TASK PROMPT »
Count the lines of the records that contain the string "width", matching case exactly, and reply with the number alone.
================================
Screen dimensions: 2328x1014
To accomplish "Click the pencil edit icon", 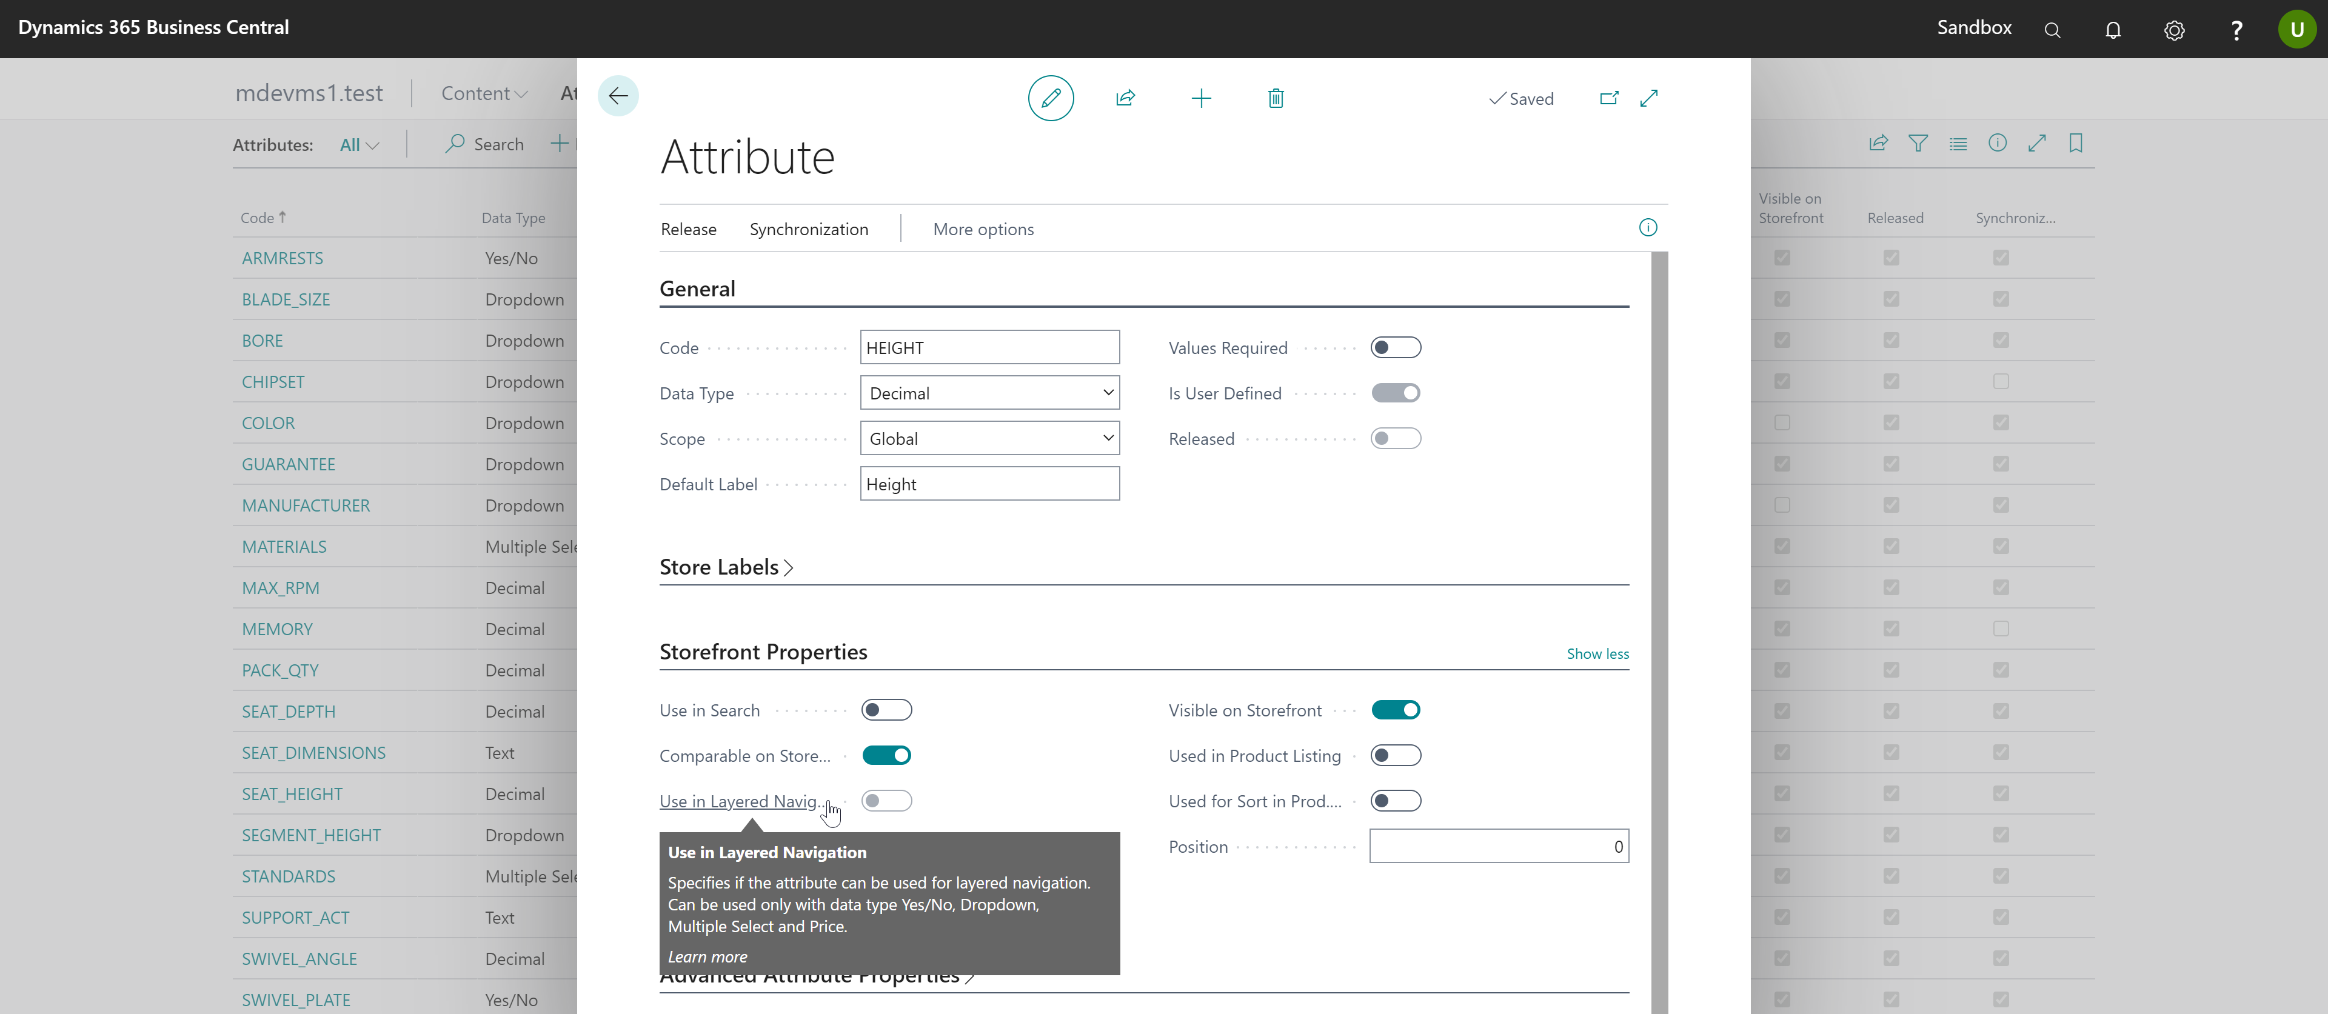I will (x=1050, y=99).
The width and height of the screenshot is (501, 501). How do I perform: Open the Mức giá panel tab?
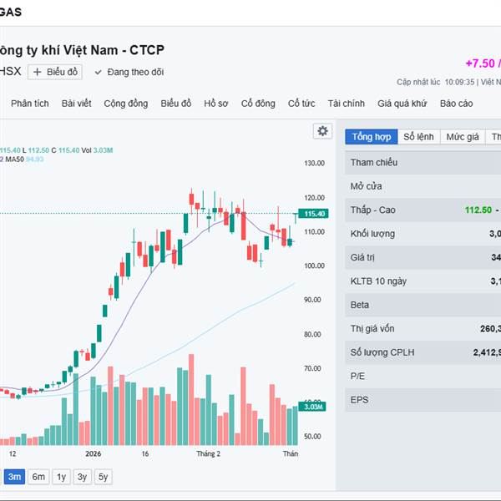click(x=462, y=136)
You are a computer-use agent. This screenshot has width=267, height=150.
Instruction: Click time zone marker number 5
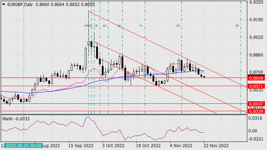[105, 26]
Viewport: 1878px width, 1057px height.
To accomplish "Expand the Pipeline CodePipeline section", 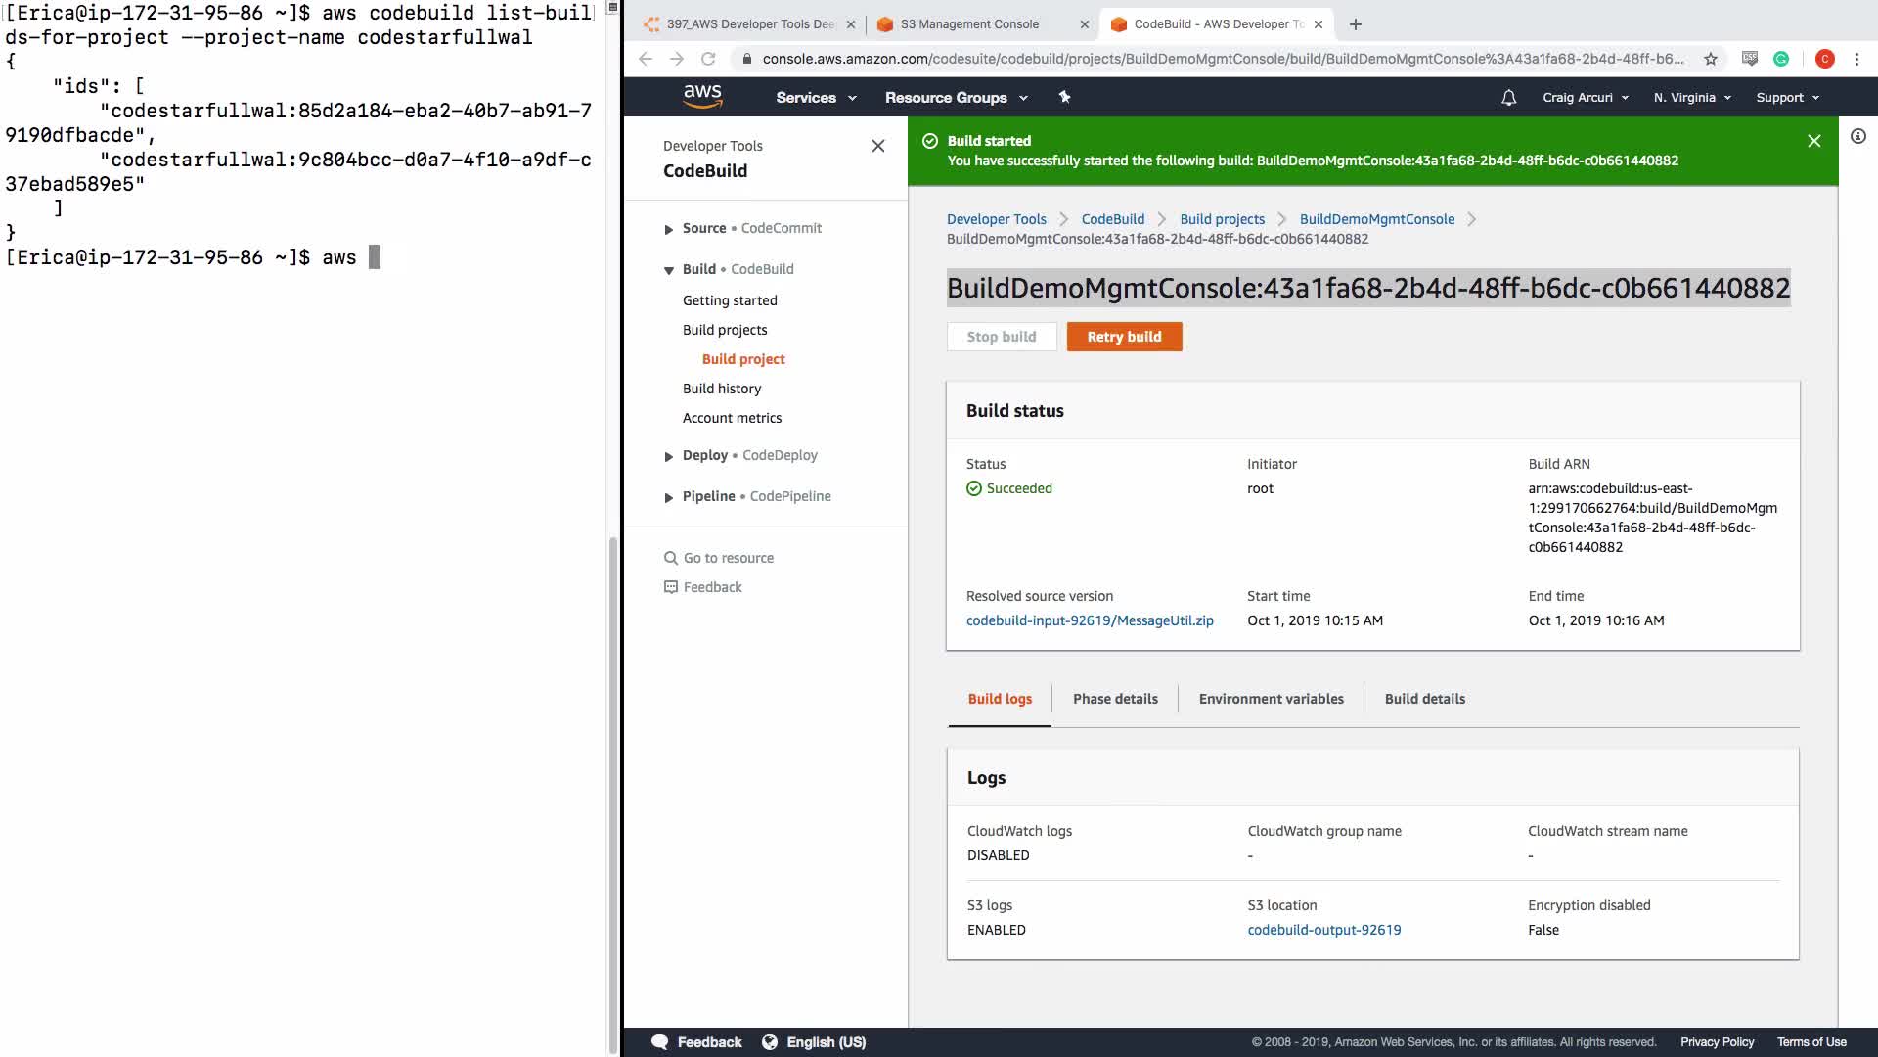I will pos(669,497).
================================
EXERCISE ANSWER »
3